For those who don’t know the song… well, first of all, you *should* know the song. Watch the video below. It’s one of the most powerful songs ever written. (Note, it’s about lynching. It may upset you more than you’d otherwise think).

The song is an appropriate one for the Trump inauguration, and not just for the obvious reason — as if its message that Black Lives Matter wasn’t an important enough one right now.

The song is famously “by” Billie Holiday — she made the song her own — but it wasn’t written by her. It was written by a man named Abel Meeropol.

Some have said that Holiday didn’t even really understand the song, no matter how well she performed it — the usual nonsense about black women. There’s no way an uneducated black woman, a survivor of sexual abuse, a drug addict, could have understood — *really* understood — that song. She had an “instinctive artistry”, that’s all. She didn’t understand the message she was sending.

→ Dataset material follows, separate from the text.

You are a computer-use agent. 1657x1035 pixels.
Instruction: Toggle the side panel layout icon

The evidence people usually put forward for that is that when she first heard the song, she asked Meeropol what “pastoral” meant. This isn’t taken as evidence of an artist taking an intelligent interest and wanting to understand a particular nuance, using a word she hadn’t come across before, but somehow it’s seen as the opposite.

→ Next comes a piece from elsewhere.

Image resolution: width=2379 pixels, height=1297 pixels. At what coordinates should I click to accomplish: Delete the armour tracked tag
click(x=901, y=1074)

(Maya Angelou talks about meeting Holiday later, and Angelou’s son asking Holiday the same question. Holiday replied “It means when the crackers are killing the niggers. It means when they take a little nigger like you and snatch off his nuts and shove them down his goddam throat. That’s what it means…. That’s what they do. That’s a goddam pastoral scene.”
I think she understood the song.)

Holiday’s record label, Columbia, wouldn’t release it. It was too controversial. She had to go to a tiny indie label to put it out. It still sold, eventually, and if Billie Holiday is remembered a century from now, it will be for that song above all else (no matter how good that “all else” is — and it is. She was one of the greats).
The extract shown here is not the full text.